CHECK YOUR UNDERSTANDING:
a – Please decide whether each statement below agrees with the Hong Kong budget passage. Answer yes or no for each, and quote the deciding words from the passage exactly.
(i) The government plans to make 80,000 private homes available in the next five years.
(ii) Hong Kong has faced the same inflation issues as the UK, Australia, and New Zealand.
(iii) The eight residential sites going up for sale this year will provide about 20,000 flats.
b – In the Hong Kong budget passage, update the part starting with "Scrapped measures included" and going on through "through land sales.", replacing "ailing" with "struggling".

PROVIDED PASSAGE:
Scrapped measures included stamp duties for second home and foreign buyers, and special stamp duty for reselling within two years of purchase.
This aims to counter low confidence and high interest rates, and revive the ailing property market – a critical source of government revenue, particularly through land sales.
There are also plans to put eight residential sites up for sale this year, which will provide approximately 15,000 flats.
This is coupled with plans to speed up land sales, which involve making 80,000 private homes available in the next five years – an increase from 75,000 homes in five years in last year’s budget.
2. Enhancing rail connectivity with the Greater Bay Area
Hong Kong will work with authorities in Shenzhen on cross-boundary railway infrastructure to continue efforts for enhanced connectivity in the Guangdong–Hong Kong–Macao Greater Bay Area.
The plan concerns two projects that will develop the concept of ‘GBA on the Rail’.
3. Developing the Northern Metropolis and rethinking Kau Yi Chau
Chan reaffirmed commitments to develop the Northern Metropolis mega-district.
To drive the development of this scheme and other infrastructure projects, the government will issue bonds of between HK$95 billion and HK$135 billion annually over the next five years.
At the same time, the language around the development of the Kau Yi Chau Artificial Islands was softer.
The financial secretary indicated that various factors will be considered regarding the timeline of this scheme, whose original name – now rarely encountered – was ‘Lantau Tomorrow’.
This reprioritisation reflects the government’s effort to limit its infrastructure expenditure.
This isn’t uncommon: we recently saw government agencies in the UK, Australia, and New Zealand axing major infrastructure projects due to inflation.
Although Hong Kong hasn’t faced similar inflation issues, repeated budget deficits have required a review of capital spending.

Stored data entries:
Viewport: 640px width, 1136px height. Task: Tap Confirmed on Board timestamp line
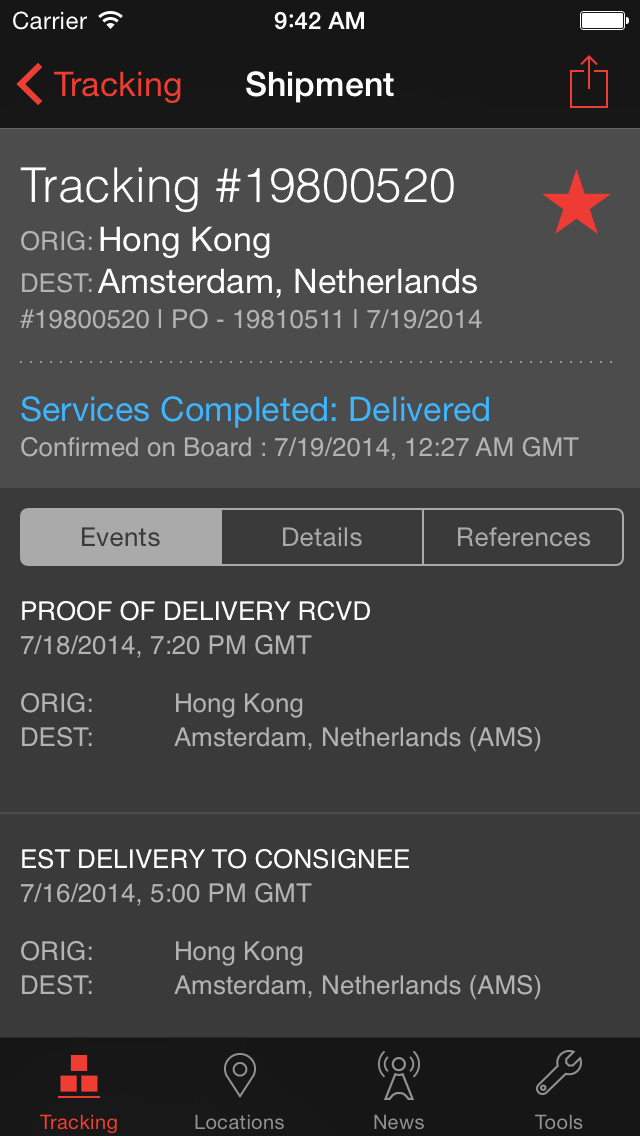click(x=299, y=447)
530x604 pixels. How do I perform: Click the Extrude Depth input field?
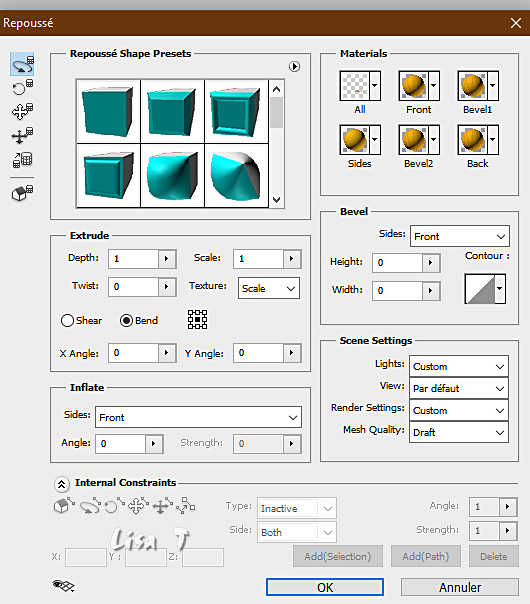pos(134,258)
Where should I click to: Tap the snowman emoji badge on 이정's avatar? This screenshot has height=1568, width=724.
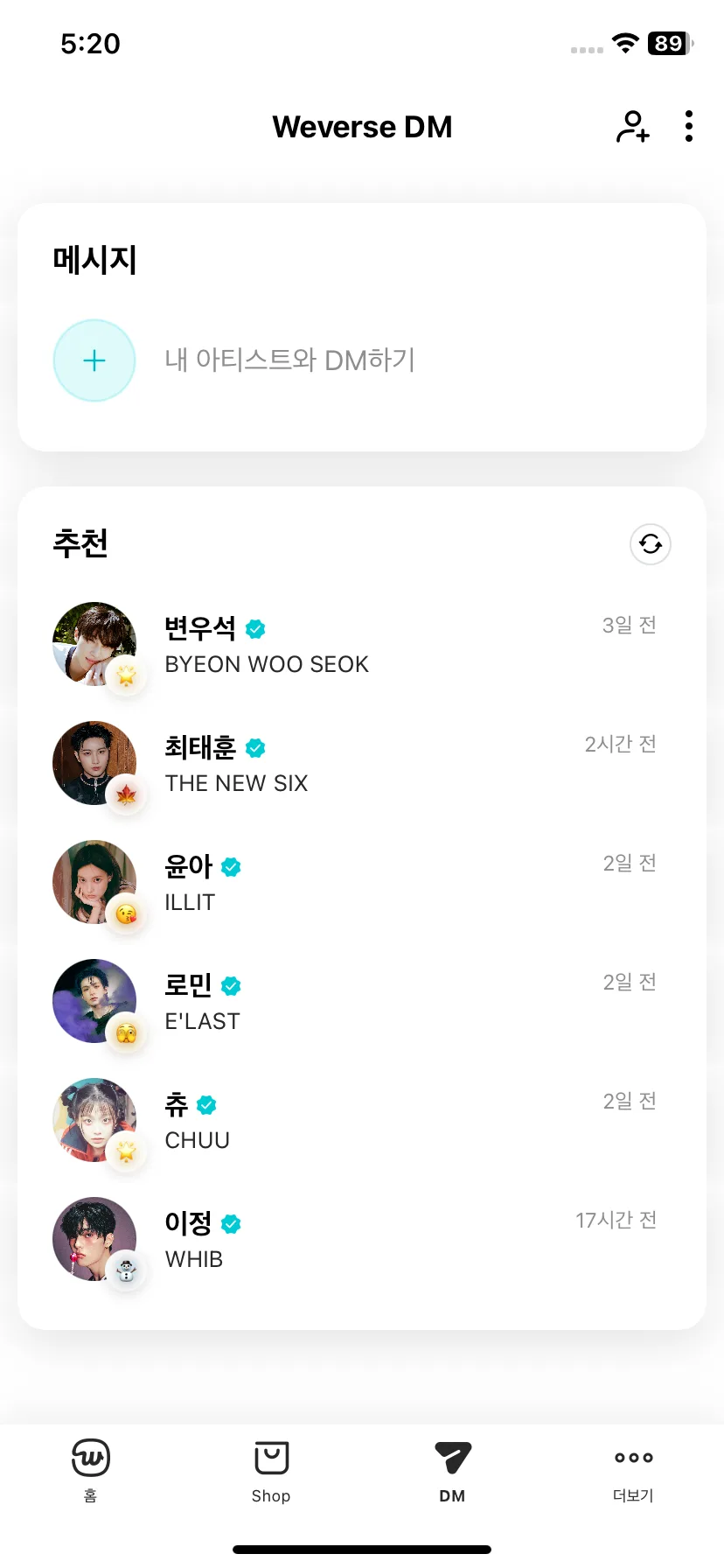click(126, 1270)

OUTPUTS BY TASK:
a –
(i) Yes: "making 80,000 private homes available in the next five years"
(ii) No: "Although Hong Kong hasn’t faced similar inflation issues"
(iii) No: "which will provide approximately 15,000 flats"

b –
Scrapped measures included stamp duties for second home and foreign buyers, and special stamp duty for reselling within two years of purchase.
This aims to counter low confidence and high interest rates, and revive the struggling property market – a critical source of government revenue, particularly through land sales.